My biggest complaint regarding 4th edition, and really everything since 2nd Advanced, is that the game has become bloated with complexity. Once upon a time, D&D was the kind of game you could give your 10 year old kid and they could play on their own in a matter of minutes. I'd kind of like to move back towards that both for nostalgia's sake and for ease of play. I don't want to reinvent the wheel though. Here are some ideas I've had to patch the existing game.
1. The DM's word is law
This is a fairly common idea, but with the glut of rules it's easy to be a rules lawyer. I think we need to emphasize that the DM can suspend or alter any rule he or she chooses at any time. Similarly, the DM can make up a rule on the fly for any situation that isn't immediately familiar for expediency without bothering to reference a rule book.
2. One defense
Multiple defenses trip up my older players a lot. It makes sense to divide up the defenses into the different areas, but I think it can be more simply handled without breaking the game. I think all defenses can aggregate down to AC with modifiers based on role to account for the different nature of some attacks. For example, magic users would get a +2 versus spells and other magical effects, and clerics would get a +2 versus undead and mind altering effects.
3. No opportunity actions
I like the idea behind opportunity actions. However, they too trip up my older players and confuse my new people. They also don't interfere with movement as much as they probably are intended to. I'd just as soon do away with them. This is a problematic idea with 4e though because opportunity actions and interrupts in general are so common. Removing them practically requires a full rewrite of any Defender class and many other powers. Perhaps instead of granting opportunity attacks, immediate interrupts can be folded into a general bonus to damage against offending targets. I'll have to think on this a bit more.
4. Halve powers
Too many special powers paralyzes my players. I think they'd be just as happy with fewer options in play if they continued to have them outside of play. I appreciate the situational options of having multiple at-wills, but at the same time I think it would demand greater creativity from my players to use their common abilities and skills instead. I'd have most characters limited to one at-will, one encounter, and one daily power to start and probably have them swap out old powers for new ones instead of gaining more as they level up. I'd still want wizards still get more because it's kind of their thing, but even they would have fewer available powers in any given encounter.

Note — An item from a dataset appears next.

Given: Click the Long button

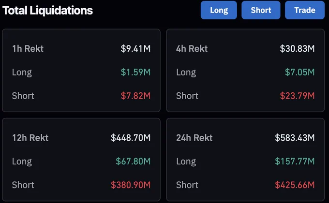Looking at the screenshot, I should click(219, 10).
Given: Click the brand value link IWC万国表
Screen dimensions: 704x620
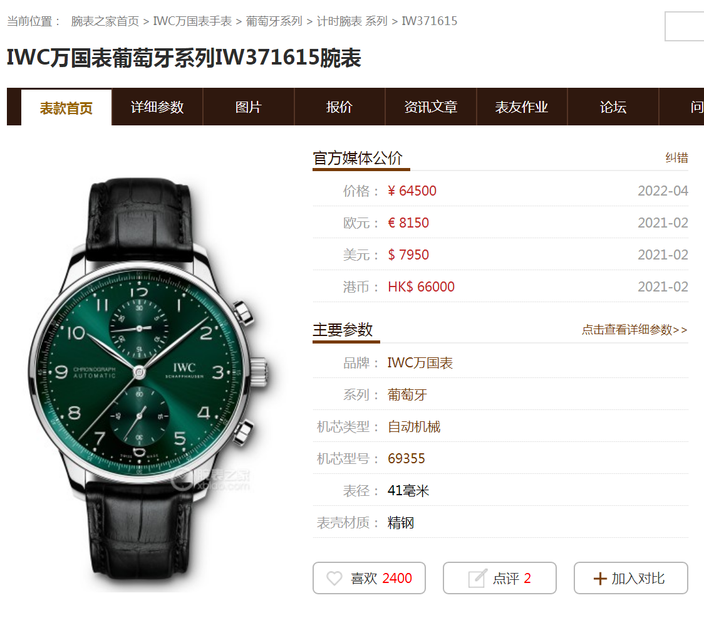Looking at the screenshot, I should 420,362.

5. No feats, backgrounds, or themes
Feats are a useful way to tailor a character's abilities, but they're also an unnecessary layer of complexity. I'd remove them entirely for the sake of expediting character generation. Likewise no Backgrounds or Themes. These increase the variables of character generation to offer players mechanical means of reflecting their background stories. I don't think that's necessary. A conversation with the DM should be enough to secure some small bonus in specific situations based on a background element.

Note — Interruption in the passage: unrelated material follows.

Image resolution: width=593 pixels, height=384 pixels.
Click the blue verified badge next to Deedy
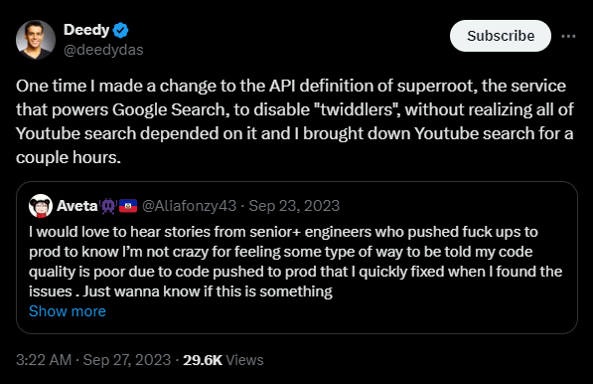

Just to recap, applying these five changes would reduce character generation to selecting a stat array, applying racial modifications, selecting a class, and choosing powers, then equipment. That's still a couple more steps than I'd like. Maybe switching to a single stat array and using equipiment packages based on role would speed things up further. The changes would streamline combat down to all attacks going against one defense, reducing confusion and speeding up the pace. Without opportunity actions to trip things up, the only way players could interrupt the normal course of a round would be to declare a contingent action and hold.
Obviously, applying any changes will cause problems to present themselves. 4e is a carefully crafted tower and pulling parts out is likely to make it wobble a bit. Any other suggestions?